[[ Data in this exercise, beginning ]]

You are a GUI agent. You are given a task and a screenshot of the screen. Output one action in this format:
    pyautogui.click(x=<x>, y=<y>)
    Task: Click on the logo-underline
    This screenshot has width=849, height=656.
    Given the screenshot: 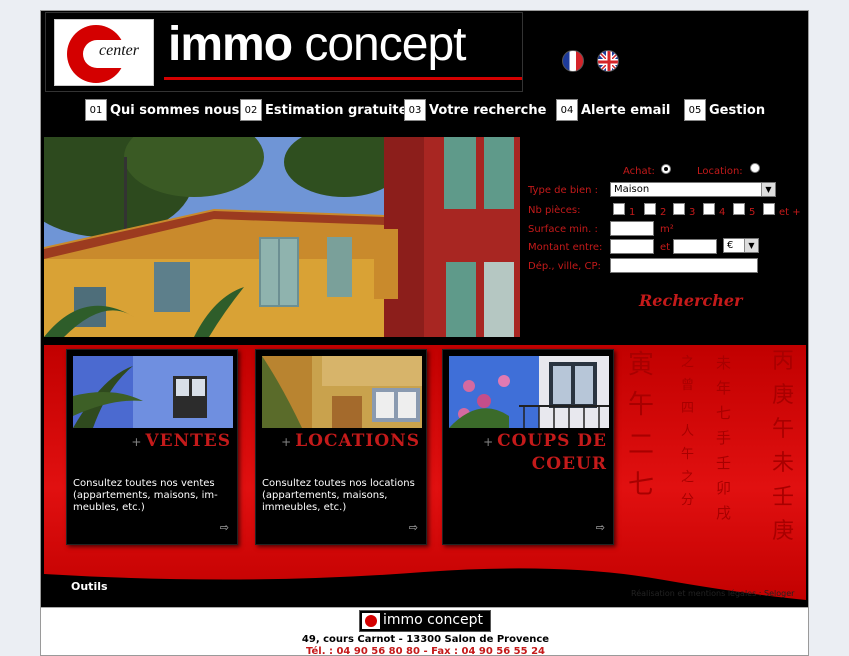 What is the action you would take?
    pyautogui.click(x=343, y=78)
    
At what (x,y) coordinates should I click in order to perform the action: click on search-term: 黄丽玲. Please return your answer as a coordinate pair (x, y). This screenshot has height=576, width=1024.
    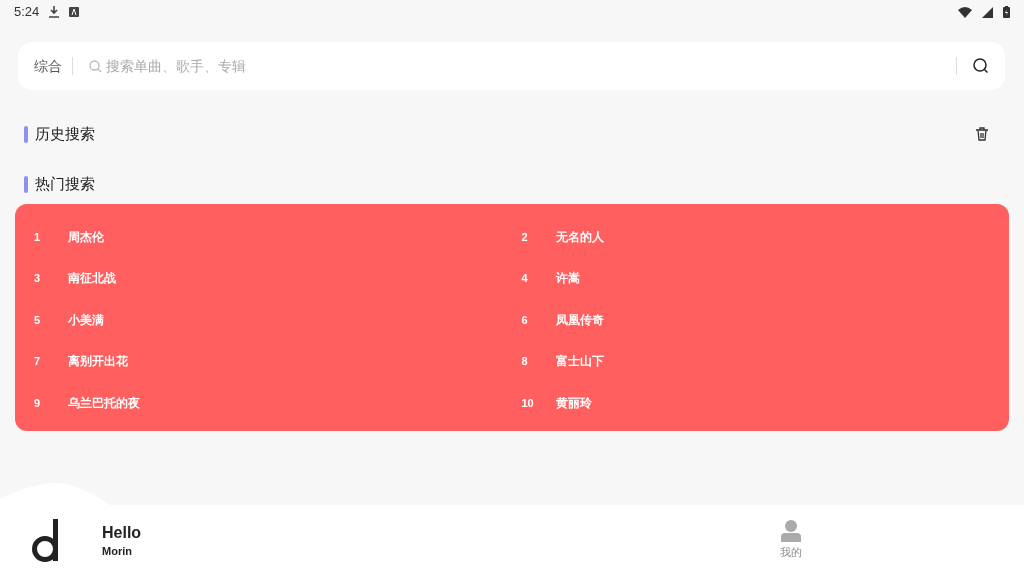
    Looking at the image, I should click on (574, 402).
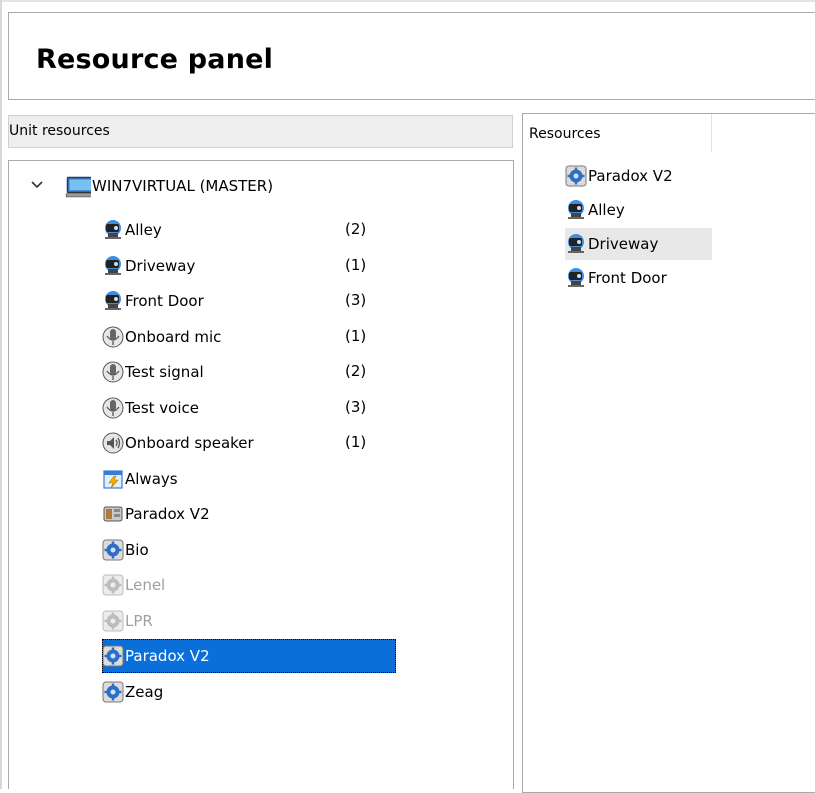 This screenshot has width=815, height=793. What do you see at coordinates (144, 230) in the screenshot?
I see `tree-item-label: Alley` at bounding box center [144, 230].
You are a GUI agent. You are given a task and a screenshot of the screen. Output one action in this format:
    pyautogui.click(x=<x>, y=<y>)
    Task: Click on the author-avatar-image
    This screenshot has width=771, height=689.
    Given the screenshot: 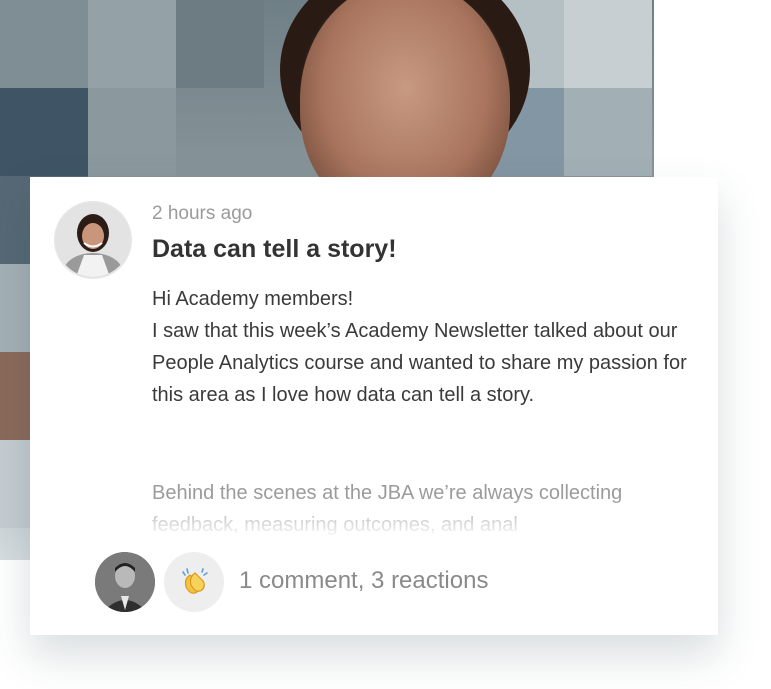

[[ Data in this exercise, end ]]

Give the data again from the line with "At what (x,y)" through the line with "center [144, 230].", swapping "coordinate pair" for "location" and changing nothing else. Omit the pictures.

# Response to the exercise
At what (x,y) coordinates should I click in order to perform the action: click on search-term: 黄丽玲. Please return your answer as a location (x, y). This screenshot has height=576, width=1024.
    Looking at the image, I should click on (574, 402).
 This screenshot has width=815, height=793. What do you see at coordinates (144, 230) in the screenshot?
I see `tree-item-label: Alley` at bounding box center [144, 230].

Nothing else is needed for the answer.